The rejected drug, patritumab deruxtecan, was part of a $4 billion upfront ADC deal between Merck and Daiichi Sankyo.
In the second setback for the HER3 field in days, the FDA has rejected Daiichi Sankyo’s Merck & Co.-partnered antibody-drug conjugate (ADC) patritumab deruxtecan.
The drug, also known as HER3-DXd, was slated for an FDA decision Wednesday in EGFR-mutated non-small cell lung cancer following at least two systemic therapies until Daiichi and Merck delivered the bad news in the evening.
Under a priority review, the drug was previously on track to be the first HER3 drug to reach the market and the first ADC launch for Merck.
The FDA’s complete response letter is related to problems found during an inspection of a contractor’s manufacturing facility, rather than any issues with the efficacy or safety data, the two firms said. The identity of the contractor, as well as the nature of the production shortfalls, was not revealed.
“We will work closely with the FDA and the third-party manufacturer to address the feedback as quickly as possible in order to bring the first HER3 directed medicine to patients with previously-treated EGFR-mutated non-small cell lung cancer,” Daiichi’s R&D head, Ken Takeshita, M.D., said in a statement.
In a statement to Fierce Pharma, a Merck spokesperson said the New Jersey pharma is “working with Daiichi Sankyo and the third-party manufacturer to quickly resolve the issues identified by the FDA and will share more information about anticipated timing as available.”
The FDA rejection for HER3-DXd comes only a few days after BioNTech said the FDA had put a partial clinical hold on a phase 1 trial of its rival HER3-targeted ADC, BNT326, following reports of three patients’ deaths.
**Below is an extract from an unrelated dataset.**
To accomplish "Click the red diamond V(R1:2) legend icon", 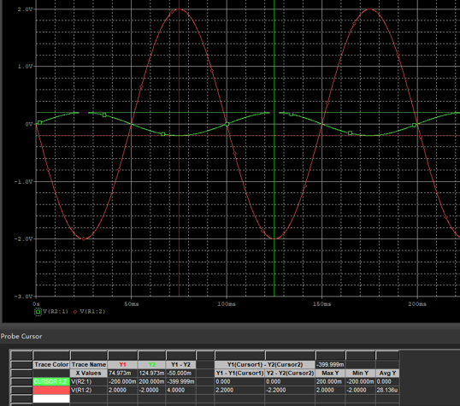I will [75, 312].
Shortly before the FDA’s move, BioNTech had decided to focus further development on dose levels below 4.0 mg/kg to balance the drug’s efficacy-safety profile. BioNTech got BNT326 from MediLink Therapeutics, which is running the phase 1 study.
HER3-DXd is one of three ADC assets that Merck paid Daiichi $4 billion upfront last fall to co-develop and co-commercialize, and it’s the closest to market under the partnership. The other two programs target B7-H3 and CDH6, respectively.
In the pivotal HERTHENA-Lung01 trial, patritumab deruxtecan led to a tumor shrinkage rate of 29.8%, with the median duration of response lasting 6.4 months in a group of EGFR-mutated NSCLC patients who had progressed following a tyrosine kinase inhibitor and chemotherapy.
Among the 225 trial participants, one drug-related death was recorded as a result of interstitial lung disease, a known side effect of Daiichi’s DXd technology.
Besides the phase 2 HERTHENA-Lung01 study, Daiichi is also running the phase 3 HERTHENA-Lung02 trial, which is pitting patritumab deruxtecan against platinum-based chemo as a second-line therapy following failure of an EGFR TKI. The pair is also evaluating the drug in breast cancer.
Under the Merck deal, Daiichi is responsible for manufacturing. While still tapping outside manufacturers, the Japanese pharma has been investing in internal ADC production capabilities for years, beginning with a 15 billion yen investment in 2017 to build new and refurbish manufacturing lines at three of the company’s plants in Japan.
This February, Daiichi unveiled a 1 billion euro ($1.1 billion) investment to expand its Pfaffenhofen site in Germany. Besides additional capacities to produce drugs for cardiovascular disease, ADCs are a key part of the upgrade.